SPInclusionList061219.txt is the same as we had discussed
before. It is the list of all characters that met the
various criteria:
  GeneralCategory(cp) == {Ll, Lo, Lm, Mn, Mc, Nd}
  cp = NFKC (cp)
  not one of the primarily historic scripts
  various other specific exclusions of combining marks, etc.
It omits all the Han characters and Hangul syllables, because
in this format that would be overwhelmingly verbose and
would contribute nothing to reviewing the rest of the content.

SPInclusionAdd070130.txt is the small list of specific
exceptions to the *exclusions* -- in other words, the list
of characters that have to be added back in to make the
overall list workable. That consists of:

  The LDH characters: "-" and "A"-"Z"
  Hebrew geresh and gershayim
  ZWJ and ZWNJ
  And, for argument's sake for the moment, U+00B7 MIDDLE DOT.

SPInclusion.txt is the result of concatenating the two files
and sorting by code point, i.e.:

cat SPInclusionList061219.txt SPInclusionAdd070130.txt | sort > SPInclusion.txt

So *that* file is the file to review if you just want to see the
complete list of all characters being proposed for the
inclusion table (other than the Han and Hangul, of course),
in easily reviewable format, with the General_Category and Script
property values listed for each character, along with their names.
So typical entries are:

000B7 gc=Po sc=Zyyy MIDDLE DOT
000E0 gc=Ll sc=Latn LATIN SMALL LETTER A WITH GRAVE
000E1 gc=Ll sc=Latn LATIN SMALL LETTER A WITH ACUTE
...

O.k., now the *new* thing to note is IDNPermitted.txt.
That is a processed form of SPInclusion.txt that reformats
all the data into a standard format Unicode character property
data file, using code point ranges where possible to compress
the expression of the data. It has a standard format header,
which will be familiar to users of other Unicode character
property data files, and it also includes all the relevant
Han and Hangul ranges, so it is *complete*. Typical
entries look like:

00B7         ; IDN_Permitted # Po         MIDDLE DOT
00E0..00F6   ; IDN_Permitted # Ll    [23] LATIN SMALL LETTER A WITH GRAVE..LATIN SMALL LETTER O WITH 
DIAERESIS

Where the first field is a code point (or code point range), the
second field is a property name, and the rest is a comment, including
General Category, count, and names for ease of interpretation
of the code points.

There is nothing in stone here yet -- not the name of the file or
the name of the property or anything else.

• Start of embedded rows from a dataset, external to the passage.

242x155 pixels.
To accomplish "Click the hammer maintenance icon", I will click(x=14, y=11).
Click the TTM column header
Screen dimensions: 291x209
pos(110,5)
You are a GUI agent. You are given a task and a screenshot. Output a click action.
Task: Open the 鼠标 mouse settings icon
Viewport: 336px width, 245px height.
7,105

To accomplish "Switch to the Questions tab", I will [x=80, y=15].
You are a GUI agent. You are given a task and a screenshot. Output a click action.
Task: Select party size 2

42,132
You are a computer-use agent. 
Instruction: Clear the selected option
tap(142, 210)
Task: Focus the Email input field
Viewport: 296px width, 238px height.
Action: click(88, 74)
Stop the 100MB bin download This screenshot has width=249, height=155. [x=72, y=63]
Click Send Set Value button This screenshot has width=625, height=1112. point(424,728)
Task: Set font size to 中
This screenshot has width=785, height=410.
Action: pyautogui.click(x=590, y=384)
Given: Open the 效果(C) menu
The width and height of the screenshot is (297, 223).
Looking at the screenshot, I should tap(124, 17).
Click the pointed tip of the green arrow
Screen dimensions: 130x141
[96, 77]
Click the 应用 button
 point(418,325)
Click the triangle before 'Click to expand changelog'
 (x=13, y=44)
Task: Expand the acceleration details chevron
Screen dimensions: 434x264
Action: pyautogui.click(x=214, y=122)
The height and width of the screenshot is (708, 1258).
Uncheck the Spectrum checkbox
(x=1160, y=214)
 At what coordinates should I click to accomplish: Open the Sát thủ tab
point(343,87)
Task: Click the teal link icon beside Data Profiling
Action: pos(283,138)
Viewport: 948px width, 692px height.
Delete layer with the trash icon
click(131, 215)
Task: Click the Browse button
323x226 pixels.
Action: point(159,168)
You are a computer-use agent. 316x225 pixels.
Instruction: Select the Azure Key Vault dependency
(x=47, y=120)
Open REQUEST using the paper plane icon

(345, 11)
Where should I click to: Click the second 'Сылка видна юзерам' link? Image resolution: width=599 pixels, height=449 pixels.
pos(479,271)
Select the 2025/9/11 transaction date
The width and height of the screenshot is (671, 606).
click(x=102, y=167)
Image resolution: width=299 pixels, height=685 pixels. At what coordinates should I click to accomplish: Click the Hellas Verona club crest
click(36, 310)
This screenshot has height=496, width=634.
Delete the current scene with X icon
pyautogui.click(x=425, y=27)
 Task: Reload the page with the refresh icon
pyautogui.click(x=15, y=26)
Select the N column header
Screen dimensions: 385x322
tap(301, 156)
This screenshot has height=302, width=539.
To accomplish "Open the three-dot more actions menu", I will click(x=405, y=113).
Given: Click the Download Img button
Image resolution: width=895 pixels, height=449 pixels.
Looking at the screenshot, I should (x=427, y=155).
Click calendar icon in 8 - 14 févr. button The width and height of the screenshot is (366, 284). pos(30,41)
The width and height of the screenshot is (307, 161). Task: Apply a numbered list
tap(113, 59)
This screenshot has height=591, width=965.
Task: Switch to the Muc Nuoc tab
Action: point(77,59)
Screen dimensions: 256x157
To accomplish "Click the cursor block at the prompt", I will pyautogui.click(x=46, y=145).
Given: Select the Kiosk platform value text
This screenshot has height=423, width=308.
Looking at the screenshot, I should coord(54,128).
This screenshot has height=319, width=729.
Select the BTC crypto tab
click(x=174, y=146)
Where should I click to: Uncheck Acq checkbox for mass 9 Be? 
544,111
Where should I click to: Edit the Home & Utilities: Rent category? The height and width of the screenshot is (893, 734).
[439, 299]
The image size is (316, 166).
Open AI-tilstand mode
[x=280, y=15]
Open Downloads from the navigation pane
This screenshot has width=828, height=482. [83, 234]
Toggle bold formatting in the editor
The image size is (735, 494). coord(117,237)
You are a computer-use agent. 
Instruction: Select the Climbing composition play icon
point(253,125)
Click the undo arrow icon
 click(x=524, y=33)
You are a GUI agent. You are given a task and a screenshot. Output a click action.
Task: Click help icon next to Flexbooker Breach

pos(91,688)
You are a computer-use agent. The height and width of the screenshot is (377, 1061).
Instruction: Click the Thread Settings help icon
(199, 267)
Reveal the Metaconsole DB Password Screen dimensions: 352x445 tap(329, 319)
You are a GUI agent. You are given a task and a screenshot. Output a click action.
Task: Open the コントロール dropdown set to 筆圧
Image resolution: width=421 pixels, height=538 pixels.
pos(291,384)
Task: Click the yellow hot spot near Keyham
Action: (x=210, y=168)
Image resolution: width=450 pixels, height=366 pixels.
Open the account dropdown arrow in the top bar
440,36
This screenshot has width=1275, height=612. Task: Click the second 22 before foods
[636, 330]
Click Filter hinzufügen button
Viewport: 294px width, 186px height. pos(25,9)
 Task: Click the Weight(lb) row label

However, I want people to look at IDNPermitted.txt to see the
concrete example of exactly what I have been talking about --
a file that simply gives the complete values for a binary
IDN_Permitted property. All code points in the file have the
property; all code points not listed in the file do not.
End of story.

This should be very, very easy to parse. And this kind of
property information can then be compacted into quite small data
structures for runtime table implementations. It would be up
to implementers to decide what techniques that they wanted to
use for that, but the *expression* of the table and the *parsing*
of the table should be absolutely clear, unambiguous,
and easy to test.

--Ken